The U.S. Food and Drug Administration (FDA) is reconfirming its commitment to get Americans to stop smoking by taking a look at nicotine replacement therapies (NRT).
Last year, the FDA named nicotine addiction as one of its new focuses. The FDA has been interested in any devices and products that may help people stop smoking traditional cigarettes, including NRT products. In a recent press release, the agency wrote:
While nicotine keeps smokers addicted, it’s the smoke and the 7,000 chemicals contained in it that causes the disease and death. That’s why a key element of our comprehensive plan to significantly reduce tobacco-related disease and death is recognizing that nicotine, while highly addictive, is delivered through products along a continuum of risk with combustible cigarettes at one end, and nicotine replacement therapy (NRT) products at the other. In particular, NRT products, which are designed to safely reduce withdrawal symptoms, including the nicotine craving associated with quitting smoking, are generally considered to double the likelihood of a successful quit attempt. Quitting smoking can lower a person’s chances of having lung disease, heart disease or getting certain types of cancer.

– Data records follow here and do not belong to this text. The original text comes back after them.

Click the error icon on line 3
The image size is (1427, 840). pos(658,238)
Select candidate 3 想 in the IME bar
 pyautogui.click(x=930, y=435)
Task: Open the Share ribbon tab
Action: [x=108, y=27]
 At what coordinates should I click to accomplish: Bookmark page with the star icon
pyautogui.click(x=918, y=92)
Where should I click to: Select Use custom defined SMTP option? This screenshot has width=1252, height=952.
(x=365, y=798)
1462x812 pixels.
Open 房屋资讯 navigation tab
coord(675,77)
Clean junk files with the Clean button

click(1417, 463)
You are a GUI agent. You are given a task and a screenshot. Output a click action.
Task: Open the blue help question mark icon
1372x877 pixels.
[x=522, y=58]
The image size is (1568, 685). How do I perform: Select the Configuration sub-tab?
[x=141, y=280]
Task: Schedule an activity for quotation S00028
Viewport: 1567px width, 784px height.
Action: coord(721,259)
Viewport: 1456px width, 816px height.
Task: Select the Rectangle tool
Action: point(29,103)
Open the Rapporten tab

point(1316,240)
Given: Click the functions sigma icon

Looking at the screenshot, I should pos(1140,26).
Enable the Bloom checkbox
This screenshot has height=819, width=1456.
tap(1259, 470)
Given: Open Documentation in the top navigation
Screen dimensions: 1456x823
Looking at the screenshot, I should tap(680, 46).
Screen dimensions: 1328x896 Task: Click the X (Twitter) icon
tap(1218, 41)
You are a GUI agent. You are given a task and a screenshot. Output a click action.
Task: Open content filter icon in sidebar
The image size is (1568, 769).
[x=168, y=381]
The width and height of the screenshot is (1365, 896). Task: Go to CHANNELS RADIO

In response to its latest interest in NRT, the FDA released a new draft guidance titled “Smoking Cessation and Related Indications: Developing Nicotine Replacement Therapy Drug Products.” This new proposed guidance is to help ensure that those using NRT products have a successful outcome, meaning that they are less likely to go back to using cigarettes. The new guidance proposes developing NRT drug products and nonclinical testing of orally inhaled nicotine containing drug products. The guidance was based on input gathered during a public hearing held in January 2018. The guidance will also be discussed further by the FDA, pharmaceutical sponsors, the cessation research community and the public before being finalized.
“As we look toward the future and the possibility of a world where combustible cigarettes could no longer create or sustain addiction, these guidances are part of comprehensive steps to pave the way for new, safe and effective products that can help currently addicted smokers quit the deadliest form of nicotine delivery,” stated the FDA in its press release.